Recast the data from the line containing "You are a GUI" to the line containing "Where should I" as a Markdown table with the columns Row and Data Line. Number each row and omit any blank lines.
## begin Information shown
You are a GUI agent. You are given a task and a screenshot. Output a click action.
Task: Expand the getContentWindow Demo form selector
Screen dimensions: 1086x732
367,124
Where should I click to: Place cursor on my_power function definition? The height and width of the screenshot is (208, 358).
## end Information shown
## begin Information shown
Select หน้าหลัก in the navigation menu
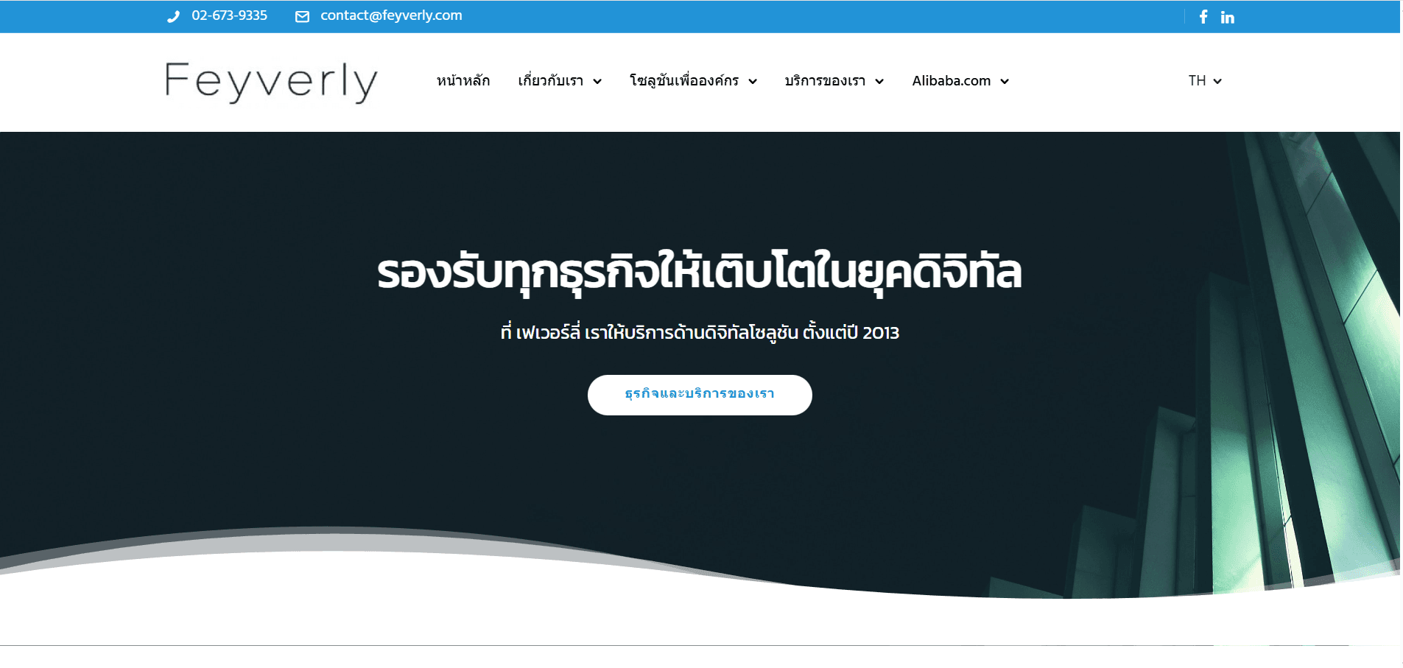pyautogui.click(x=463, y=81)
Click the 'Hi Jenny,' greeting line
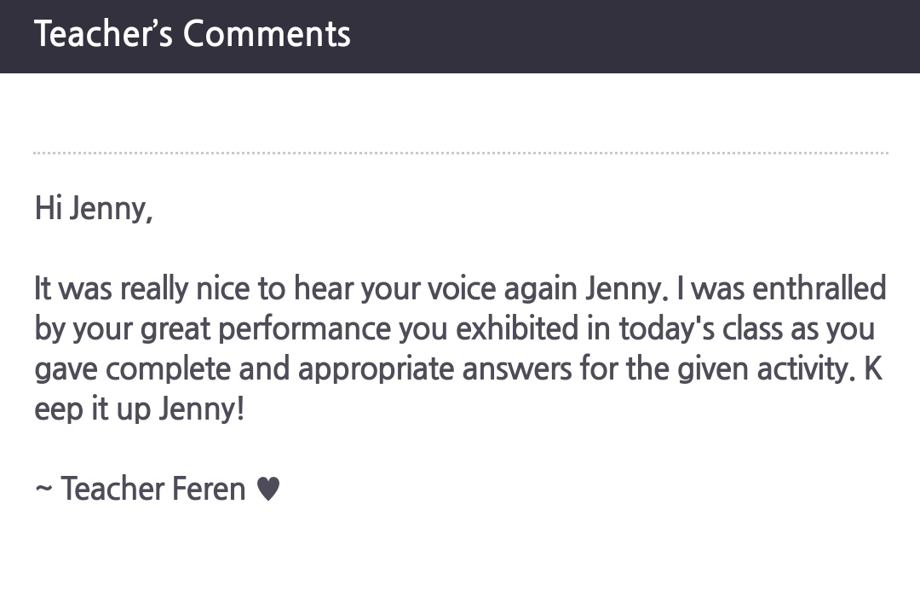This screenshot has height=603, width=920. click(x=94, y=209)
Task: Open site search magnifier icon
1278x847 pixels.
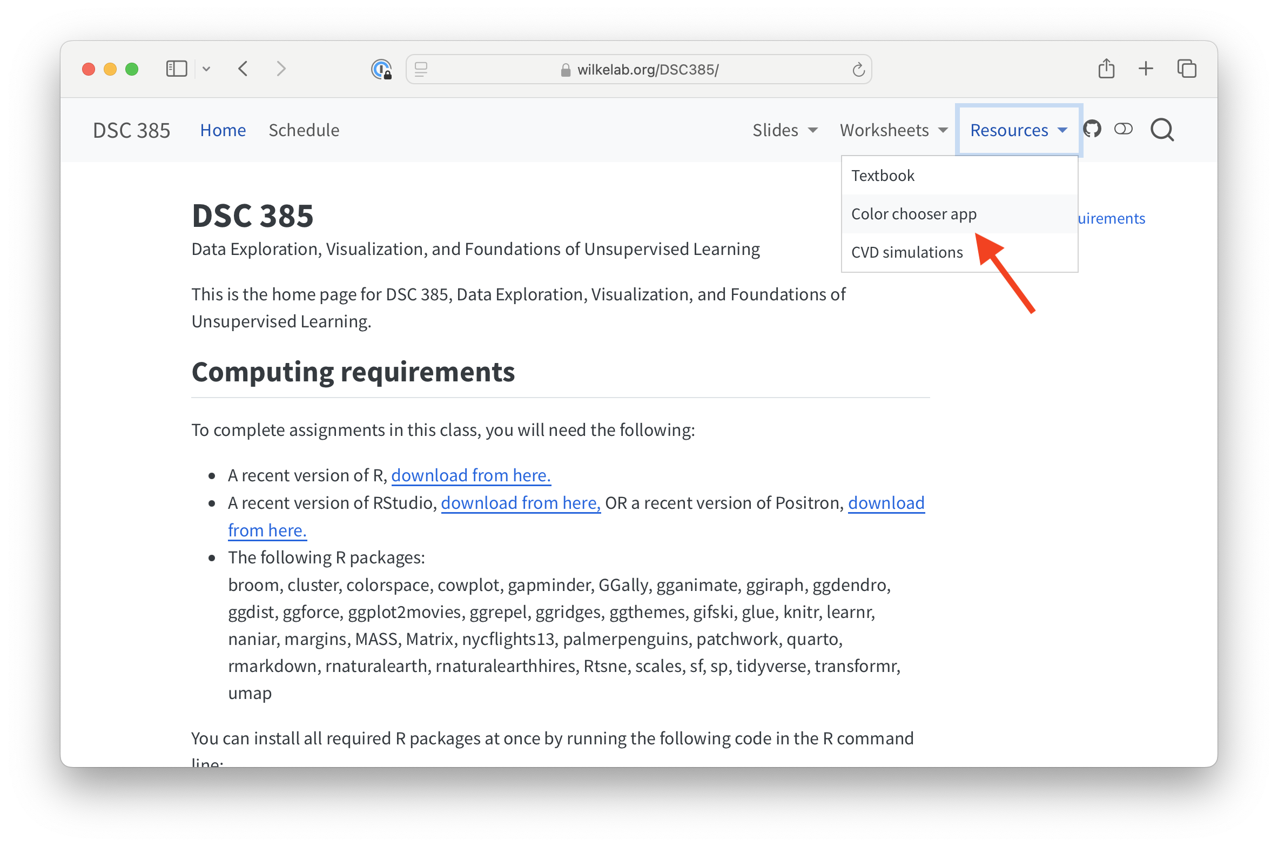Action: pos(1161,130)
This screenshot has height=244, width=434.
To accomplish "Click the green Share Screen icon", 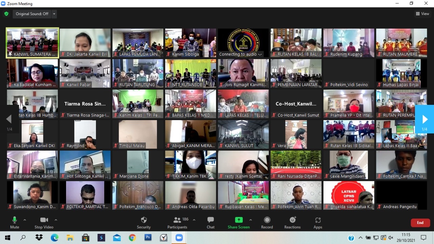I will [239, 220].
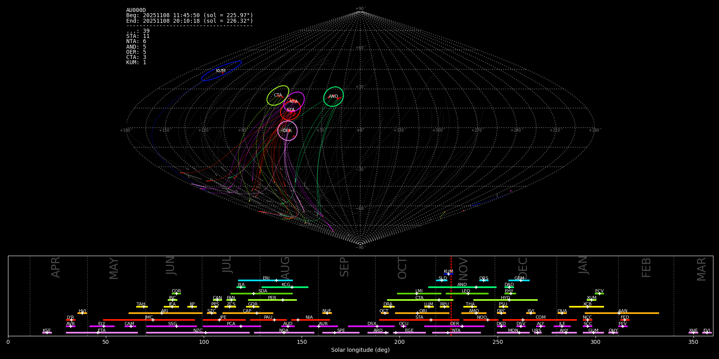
## end Information shown
# Solution to this task
| Row | Data Line |
|---|---|
| 1 | You are a GUI agent. You are given a task and a screenshot. Output a click action. |
| 2 | Task: Expand the getContentWindow Demo form selector |
| 3 | Screen dimensions: 1086x732 |
| 4 | 367,124 |
| 5 | Where should I click to: Place cursor on my_power function definition? The height and width of the screenshot is (208, 358). |